Le nombre de policiers à Alger et leur détermination à user la violence le vendredi 21 mai ont dissuadé les Algérois à marcher comme ils l'ont fait 117 fois depuis 2019. A y bien réfléchir, heureusement que les marcheurs ont renoncé à marcher, car autrement, il y aurait eu un carnage.
Se défendant contre la violence des policiers, les marcheurs auraient riposté en les frappant. L'Etat-Major aurait trouvé l'occasion qu'il attend pour décréter l'état de siège et déployer les unités de l'armée. Ce serait le saut vers l'inconnu.
Le Hirak a déjoué le piège et a tenu au caractère pacifique de la contestation. Le régime veut montrer que la population a cessé de manifester et qu'elle ne le conteste plus. Or les photos d'Alger quadrillée par les centaines de camions de police indiquent que le régime repose sur la violence policière et non sur le consentement de la population.
Les manifestations du Hirak cherchent à montrer que le régime n'a pas de légitimité politique. En quadrillant Alger par des milliers de policiers prêts à frapper et à emprisonner, les dirigeants reconnaissent leur déficit de légitimité politique qu'ils essayent de compenser par la violence policière.
Qu'il manifeste ou qu'il est empêché de manifester, le Hirak arrive à son but: montrer à l'opinion nationale et internationale que le régime n'a pas de légitimité et qu'il ne repose que sur la violence d'Etat. Les images d'Alger, rappelant une capitale d'un pays d'Amérique Latine sous la dictature militaro-policière, discréditent encore plus le régime. Car en permettant les marches du vendredi, le régime indiquait qu'il respectait un droit garanti par la constitution.

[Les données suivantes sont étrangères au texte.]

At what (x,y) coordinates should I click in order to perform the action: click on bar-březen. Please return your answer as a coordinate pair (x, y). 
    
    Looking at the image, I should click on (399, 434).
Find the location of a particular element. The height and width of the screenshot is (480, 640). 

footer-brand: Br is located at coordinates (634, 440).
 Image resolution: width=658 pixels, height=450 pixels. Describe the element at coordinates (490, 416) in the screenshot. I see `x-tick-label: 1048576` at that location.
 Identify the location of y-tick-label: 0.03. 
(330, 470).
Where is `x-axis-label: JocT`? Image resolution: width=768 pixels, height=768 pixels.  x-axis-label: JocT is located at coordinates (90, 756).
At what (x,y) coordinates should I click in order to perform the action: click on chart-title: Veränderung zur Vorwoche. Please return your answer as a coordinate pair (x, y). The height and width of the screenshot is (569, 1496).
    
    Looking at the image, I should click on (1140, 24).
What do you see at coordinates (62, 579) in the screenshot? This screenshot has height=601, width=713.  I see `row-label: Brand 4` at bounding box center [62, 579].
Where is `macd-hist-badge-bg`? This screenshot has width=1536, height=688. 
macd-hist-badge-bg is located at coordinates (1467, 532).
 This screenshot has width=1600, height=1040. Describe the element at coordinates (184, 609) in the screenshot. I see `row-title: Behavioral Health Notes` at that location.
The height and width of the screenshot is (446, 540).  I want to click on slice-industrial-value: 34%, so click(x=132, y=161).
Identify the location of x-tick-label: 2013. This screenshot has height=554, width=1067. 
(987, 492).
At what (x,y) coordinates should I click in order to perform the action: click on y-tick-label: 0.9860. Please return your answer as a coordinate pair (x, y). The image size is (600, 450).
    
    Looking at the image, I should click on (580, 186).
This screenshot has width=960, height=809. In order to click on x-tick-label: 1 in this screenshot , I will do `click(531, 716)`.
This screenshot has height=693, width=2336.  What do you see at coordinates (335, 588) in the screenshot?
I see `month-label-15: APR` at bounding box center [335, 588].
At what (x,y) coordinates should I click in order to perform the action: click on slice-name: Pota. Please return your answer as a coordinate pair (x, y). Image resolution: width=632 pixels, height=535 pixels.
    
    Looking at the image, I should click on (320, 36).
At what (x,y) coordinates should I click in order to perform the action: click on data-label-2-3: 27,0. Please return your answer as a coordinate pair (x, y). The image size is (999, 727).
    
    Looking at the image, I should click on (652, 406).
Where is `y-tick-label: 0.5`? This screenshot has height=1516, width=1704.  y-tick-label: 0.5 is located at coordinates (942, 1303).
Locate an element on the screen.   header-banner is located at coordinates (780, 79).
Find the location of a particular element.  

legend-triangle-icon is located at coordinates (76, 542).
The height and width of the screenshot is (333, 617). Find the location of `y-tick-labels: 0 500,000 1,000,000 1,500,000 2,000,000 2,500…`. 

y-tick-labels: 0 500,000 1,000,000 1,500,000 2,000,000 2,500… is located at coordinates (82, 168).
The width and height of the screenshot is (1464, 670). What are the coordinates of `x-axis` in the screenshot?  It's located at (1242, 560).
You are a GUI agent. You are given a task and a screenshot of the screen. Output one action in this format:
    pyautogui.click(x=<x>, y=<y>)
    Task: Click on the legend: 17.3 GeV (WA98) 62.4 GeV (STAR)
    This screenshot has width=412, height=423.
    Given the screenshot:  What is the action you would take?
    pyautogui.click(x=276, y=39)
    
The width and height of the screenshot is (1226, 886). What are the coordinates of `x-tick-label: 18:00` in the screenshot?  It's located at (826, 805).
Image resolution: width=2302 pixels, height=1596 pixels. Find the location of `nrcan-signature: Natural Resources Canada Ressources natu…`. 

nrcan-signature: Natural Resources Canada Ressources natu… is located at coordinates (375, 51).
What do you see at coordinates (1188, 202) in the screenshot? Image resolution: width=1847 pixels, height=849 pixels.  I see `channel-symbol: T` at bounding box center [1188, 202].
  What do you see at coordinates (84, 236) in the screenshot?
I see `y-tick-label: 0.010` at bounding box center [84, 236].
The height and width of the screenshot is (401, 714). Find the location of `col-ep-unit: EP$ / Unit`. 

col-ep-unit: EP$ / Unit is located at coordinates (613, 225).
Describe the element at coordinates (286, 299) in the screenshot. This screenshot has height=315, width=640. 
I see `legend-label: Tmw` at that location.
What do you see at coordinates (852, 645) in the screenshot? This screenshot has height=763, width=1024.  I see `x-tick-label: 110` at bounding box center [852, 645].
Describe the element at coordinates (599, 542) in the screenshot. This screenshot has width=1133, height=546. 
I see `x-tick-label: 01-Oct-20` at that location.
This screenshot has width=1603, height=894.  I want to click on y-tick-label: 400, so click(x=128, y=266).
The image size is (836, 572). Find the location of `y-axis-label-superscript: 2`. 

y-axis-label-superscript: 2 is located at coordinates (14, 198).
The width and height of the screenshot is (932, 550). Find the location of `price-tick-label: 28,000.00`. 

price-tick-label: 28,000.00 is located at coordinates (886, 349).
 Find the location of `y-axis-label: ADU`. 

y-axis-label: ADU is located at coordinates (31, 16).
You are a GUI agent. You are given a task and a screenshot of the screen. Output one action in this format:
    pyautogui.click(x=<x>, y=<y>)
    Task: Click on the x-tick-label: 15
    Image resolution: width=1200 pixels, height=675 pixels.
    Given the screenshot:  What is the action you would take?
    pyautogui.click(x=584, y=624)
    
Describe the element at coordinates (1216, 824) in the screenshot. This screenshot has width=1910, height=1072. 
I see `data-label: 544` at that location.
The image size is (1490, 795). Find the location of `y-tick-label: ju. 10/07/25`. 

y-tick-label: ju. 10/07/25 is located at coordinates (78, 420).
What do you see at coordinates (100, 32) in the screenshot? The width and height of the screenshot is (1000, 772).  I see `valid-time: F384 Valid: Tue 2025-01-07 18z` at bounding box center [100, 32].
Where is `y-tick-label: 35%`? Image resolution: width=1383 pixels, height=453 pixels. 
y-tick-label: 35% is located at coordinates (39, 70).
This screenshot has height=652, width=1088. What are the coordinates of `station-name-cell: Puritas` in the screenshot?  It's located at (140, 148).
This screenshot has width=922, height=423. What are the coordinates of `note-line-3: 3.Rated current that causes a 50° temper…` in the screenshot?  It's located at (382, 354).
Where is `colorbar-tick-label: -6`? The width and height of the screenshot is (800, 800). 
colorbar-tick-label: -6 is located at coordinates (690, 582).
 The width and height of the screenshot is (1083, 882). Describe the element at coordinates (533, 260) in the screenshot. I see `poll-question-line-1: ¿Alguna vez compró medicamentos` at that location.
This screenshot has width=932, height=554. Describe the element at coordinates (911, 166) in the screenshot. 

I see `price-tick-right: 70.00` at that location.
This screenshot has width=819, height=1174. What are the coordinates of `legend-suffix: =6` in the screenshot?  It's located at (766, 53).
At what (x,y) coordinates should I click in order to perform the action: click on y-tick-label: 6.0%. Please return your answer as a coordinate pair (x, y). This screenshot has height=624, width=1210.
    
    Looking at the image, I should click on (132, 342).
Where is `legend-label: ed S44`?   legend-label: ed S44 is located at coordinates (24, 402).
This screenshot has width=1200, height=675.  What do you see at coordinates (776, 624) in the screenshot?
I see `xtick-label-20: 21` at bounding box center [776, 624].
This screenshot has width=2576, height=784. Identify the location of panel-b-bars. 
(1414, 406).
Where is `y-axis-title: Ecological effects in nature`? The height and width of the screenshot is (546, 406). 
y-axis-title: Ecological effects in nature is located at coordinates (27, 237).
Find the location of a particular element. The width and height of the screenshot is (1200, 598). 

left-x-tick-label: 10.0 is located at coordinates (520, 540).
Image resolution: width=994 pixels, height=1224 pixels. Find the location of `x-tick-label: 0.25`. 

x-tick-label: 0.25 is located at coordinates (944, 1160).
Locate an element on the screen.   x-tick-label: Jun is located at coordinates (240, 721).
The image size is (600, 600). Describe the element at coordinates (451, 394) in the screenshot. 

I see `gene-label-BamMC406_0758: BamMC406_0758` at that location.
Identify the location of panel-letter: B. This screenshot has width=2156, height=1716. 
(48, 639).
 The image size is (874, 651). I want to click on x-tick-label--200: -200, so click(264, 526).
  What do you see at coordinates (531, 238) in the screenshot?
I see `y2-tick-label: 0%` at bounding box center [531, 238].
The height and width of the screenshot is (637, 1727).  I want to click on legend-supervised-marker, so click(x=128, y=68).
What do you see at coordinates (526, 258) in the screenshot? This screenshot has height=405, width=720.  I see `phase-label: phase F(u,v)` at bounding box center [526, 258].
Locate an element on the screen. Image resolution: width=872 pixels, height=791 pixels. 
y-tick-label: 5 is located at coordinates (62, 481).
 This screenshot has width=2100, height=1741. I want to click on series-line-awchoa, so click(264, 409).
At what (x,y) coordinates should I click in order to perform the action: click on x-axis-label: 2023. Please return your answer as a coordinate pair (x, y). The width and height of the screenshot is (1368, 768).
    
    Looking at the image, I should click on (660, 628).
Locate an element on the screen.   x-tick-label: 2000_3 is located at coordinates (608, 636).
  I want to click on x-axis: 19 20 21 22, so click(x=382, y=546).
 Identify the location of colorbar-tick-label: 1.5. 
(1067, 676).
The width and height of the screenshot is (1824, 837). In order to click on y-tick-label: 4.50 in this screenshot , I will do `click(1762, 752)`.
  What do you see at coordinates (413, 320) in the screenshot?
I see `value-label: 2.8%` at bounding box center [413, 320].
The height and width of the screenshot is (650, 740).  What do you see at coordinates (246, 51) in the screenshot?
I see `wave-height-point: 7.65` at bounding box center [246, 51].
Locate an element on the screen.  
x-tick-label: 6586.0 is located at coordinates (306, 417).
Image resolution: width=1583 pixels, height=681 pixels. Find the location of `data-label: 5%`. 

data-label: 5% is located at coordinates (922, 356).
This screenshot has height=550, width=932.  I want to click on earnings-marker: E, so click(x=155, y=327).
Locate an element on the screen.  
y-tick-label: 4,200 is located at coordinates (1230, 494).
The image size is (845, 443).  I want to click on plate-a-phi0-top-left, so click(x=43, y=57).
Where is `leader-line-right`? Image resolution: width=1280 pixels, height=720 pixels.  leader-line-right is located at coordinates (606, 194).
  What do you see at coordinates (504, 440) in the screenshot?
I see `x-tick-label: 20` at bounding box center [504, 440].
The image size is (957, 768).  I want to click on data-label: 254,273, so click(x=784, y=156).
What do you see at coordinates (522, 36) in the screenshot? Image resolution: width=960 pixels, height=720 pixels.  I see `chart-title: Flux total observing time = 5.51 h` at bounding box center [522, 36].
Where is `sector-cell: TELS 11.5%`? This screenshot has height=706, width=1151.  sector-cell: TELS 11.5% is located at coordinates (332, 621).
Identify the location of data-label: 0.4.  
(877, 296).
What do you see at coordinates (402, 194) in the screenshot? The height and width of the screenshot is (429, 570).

En interdisant les marches, les dirigeants montrent qu'ils n'ont aucune volonté de faire respecter la constitution.
En tant que conscience collective demandant la restauration de l'Etat et l'institutionnalisation de l'autorité publique, le Hirak exprime une demande profonde de la société. Il ne s'éteindra pas face à quelques centaines de camions de policiers. Le Hirak inventera de nouvelles de protestation tout en tenant au caractère pacifique du mouvement.